I would still like to see a justification for the newly introduced async 
work, as opposed to add it as an optimizing / regression fixing series 
follow the locking rework. That async work introduces a bunch of code 
complexity and it would be beneficial to see a discussion of the 
tradeoffs and how it alignes with the upstream proposed dma-fence 
annotations

Thanks,

Thomas

> _______________________________________________
> Intel-gfx mailing list
> Intel-gfx@lists.freedesktop.org
> https://lists.freedesktop.org/mailman/listinfo/intel-gfx
Tvrtko Ursulin Aug. 6, 2020, 9:21 a.m. UTC | #2
On 05/08/2020 17:22, Thomas Hellström (Intel) wrote:
> Hi, Chris,
> 
> 
> On 8/5/20 2:21 PM, Chris Wilson wrote:
>> Long story short, we need to manage evictions using dma_resv & dma_fence
>> tracking.

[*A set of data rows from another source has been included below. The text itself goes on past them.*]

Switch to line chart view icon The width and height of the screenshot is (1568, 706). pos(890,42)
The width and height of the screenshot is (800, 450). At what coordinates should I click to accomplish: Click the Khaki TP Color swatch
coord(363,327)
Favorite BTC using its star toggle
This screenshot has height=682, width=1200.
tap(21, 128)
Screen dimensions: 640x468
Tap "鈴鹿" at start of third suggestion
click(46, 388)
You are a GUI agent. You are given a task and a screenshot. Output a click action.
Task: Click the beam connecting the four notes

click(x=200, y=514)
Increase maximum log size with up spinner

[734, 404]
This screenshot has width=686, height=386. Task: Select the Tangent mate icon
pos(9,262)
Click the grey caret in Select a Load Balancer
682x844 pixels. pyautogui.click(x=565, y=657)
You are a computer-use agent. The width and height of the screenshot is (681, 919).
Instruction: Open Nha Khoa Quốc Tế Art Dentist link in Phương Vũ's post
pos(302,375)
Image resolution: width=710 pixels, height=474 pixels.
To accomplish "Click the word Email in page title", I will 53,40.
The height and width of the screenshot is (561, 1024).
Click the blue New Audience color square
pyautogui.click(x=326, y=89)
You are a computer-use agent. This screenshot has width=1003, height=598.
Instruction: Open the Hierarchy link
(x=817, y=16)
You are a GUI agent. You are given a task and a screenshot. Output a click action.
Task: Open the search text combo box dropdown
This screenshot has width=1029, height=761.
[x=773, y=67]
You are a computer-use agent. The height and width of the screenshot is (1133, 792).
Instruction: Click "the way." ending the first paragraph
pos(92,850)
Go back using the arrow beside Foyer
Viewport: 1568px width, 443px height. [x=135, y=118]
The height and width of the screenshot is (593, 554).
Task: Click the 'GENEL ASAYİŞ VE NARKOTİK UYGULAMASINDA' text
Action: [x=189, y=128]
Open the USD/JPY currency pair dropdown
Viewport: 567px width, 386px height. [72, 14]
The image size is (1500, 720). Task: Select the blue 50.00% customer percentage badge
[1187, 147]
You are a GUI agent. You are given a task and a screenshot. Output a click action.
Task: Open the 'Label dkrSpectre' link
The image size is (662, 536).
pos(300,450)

The backing storage will then be managed using the ww_mutex
>> borrowed from (and shared via) obj->base.resv, rather than the current
>> obj->mm.lock.
>>
>> Skipping over the breadcrumbs,
> 
> While perhaps needed fixes, could we submit them as a separate series, 
> since they, from what I can tell, are not a direct part of the locking 
> rework, and some of them were actually part of a series that Dave NaK'ed 
> and may require additional justification?
> 
> 
>>   the first step is to remove the final
>> crutches of struct_mutex from execbuf and to broaden the hold for the
>> dma-resv to guard not just publishing the dma-fences, but for the
>> duration of the execbuf submission (holding all objects and their
>> backing store from the point of acquisition to publishing of the final
>> GPU work, after which the guard is delegated to the dma-fences).
>>
>> This is of course made complicated by our history. On top of the user's
>> objects, we also have the HW/kernel objects with their own lifetimes,
>> and a bunch of auxiliary objects used for working around unhappy HW and
>> for providing the legacy relocation mechanism. We add every auxiliary
>> object to the list of user objects required, and attempt to acquire them
>> en masse. Since all the objects can be known a priori, we can build a
>> list of those objects and pass that to a routine that can resolve the
>> -EDEADLK (and evictions). [To avoid relocations imposing a penalty on
>> sane userspace that avoids them, we do not touch any relocations until
>> necessary, at will point we have to unroll the state, and rebuild a new
>> list with more auxiliary buffers to accommodate the extra 
>> copy_from_user].
>> More examples are included as to how we can break down operations
>> involving multiple objects into an acquire phase prior to those
>> operations, keeping the -EDEADLK handling under control.
>>
>> execbuf is the unique interface in that it deals with multiple user
>> and kernel buffers. After that, we have callers that in principle care
>> about accessing a single buffer, and so can be migrated over to a helper
>> that permits only holding one such buffer at a time. That enables us to
>> swap out obj->mm.lock for obj->base.resv->lock, and use lockdep to spot
>> illegal nesting, and to throw away the temporary pins by replacing them
>> with holding the ww_mutex for the duration instead.
>>
>> What's changed? Some patch splitting and we need to pull in Matthew's
>> patch to map the page directories under the ww_mutex.
> 
> I would still like to see a justification for the newly introduced async 
> work, as opposed to add it as an optimizing / regression fixing series 
> follow the locking rework. That async work introduces a bunch of code 
> complexity and it would be beneficial to see a discussion of the 
> tradeoffs and how it alignes with the upstream proposed dma-fence 
> annotations

On the topic of annotations, maybe do a trybot run with them enabled 
with the latest series and then see what pops up.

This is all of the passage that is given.